Determine the failure class from worker logs. For batch queues:

# Embeddings batch worker
bash scripts/manage.sh logs embeddings-batch
# Predictions batch worker
bash scripts/manage.sh logs predictions-batch

Check whether OOM retries were exhausted:

grep "CUDA OOM retries exhausted\|dead-lettering" logs/worker-embeddings-batch-1.log

Fix¶

Drain and discard dead-lettered messages (use only after you have identified the root cause and confirmed the messages are not recoverable):

# Purge the entire DLQ
curl -s -u guest:guest \
    -X DELETE http://localhost:15672/api/queues/%2F/protea.dead-letter/contents \
    -H "Content-Type: application/json" \
    -d '{}'

Re-queue a message back to the original queue (if the root cause is fixed and the message is retryable). There is no built-in shovel in the dev stack; use the management UI:
1. Open http://localhost:15672 > Queues > protea.dead-letter.
2. Use the Get Messages form to peek and copy the message body.
3. Use the Publish Message form on the target queue (e.g. protea.embeddings.batch) to re-publish.
Alternatively, re-submit the parent job via the API, which will re-dispatch all batch messages:
```
# Cancel the stuck parent job
curl -s -X POST http://localhost:8000/jobs/<parent-uuid>/cancel

# Re-submit the same operation with the same payload
curl -s -X POST http://localhost:8000/jobs \
    -H "Content-Type: application/json" \
    -d '{"operation":"compute_embeddings","payload":{...}}'
```
For CUDA OOM dead-letters: reduce batch size in the payload (batch_size field in compute_embeddings_batch / predict_go_terms_batch messages) or increase PROTEA_TUNING__QUEUE__OOM_MAX_RETRIES to allow more backoff cycles before giving up.
For schema / parse errors (Unparseable operation message in logs): the message is malformed and cannot be recovered. Purge from DLQ and fix the publisher code that generated it.

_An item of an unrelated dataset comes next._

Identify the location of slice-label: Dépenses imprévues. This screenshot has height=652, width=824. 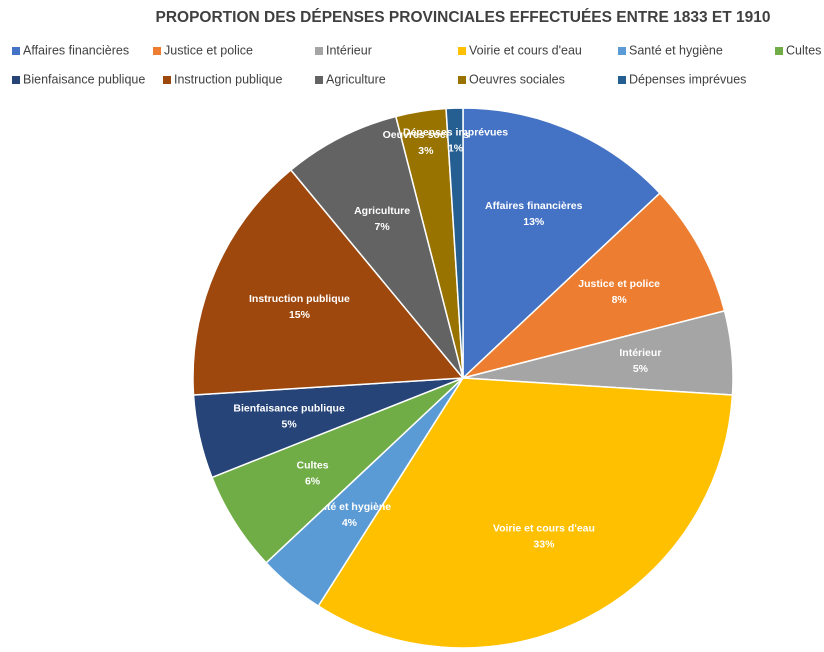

Mark the parent job FAILED once the dead-lettered children confirm the job cannot complete:

UPDATE job
SET status       = 'failed',
    finished_at   = now(),
    error_code    = 'ChildDeadLettered',
    error_message = 'One or more child batch messages were dead-lettered'
WHERE id = '<parent-uuid>'
  AND status = 'running';

Verify the DLQ is drained:

curl -s -u guest:guest \
    http://localhost:15672/api/queues/%2F/protea.dead-letter \
    | python3 -m json.tool | grep '"messages"'
# Expect: "messages": 0

Prevention¶

Set up a RabbitMQ alert on the protea.dead-letter queue depth. A count greater than zero warrants immediate investigation.
Tune PROTEA_TUNING__QUEUE__OOM_MAX_RETRIES and OOM_BASE_DELAY before running large GPU inference batches to give the GPU time to recover between retries.
For GPU OOM specifically, reduce embedding_batch_size / prediction_batch_size in the operation payload rather than increasing retries indefinitely.
Related source: protea/infrastructure/queue/consumer.py (_DLQ_NAME, _handle_cuda_oom, _handle_general_failure).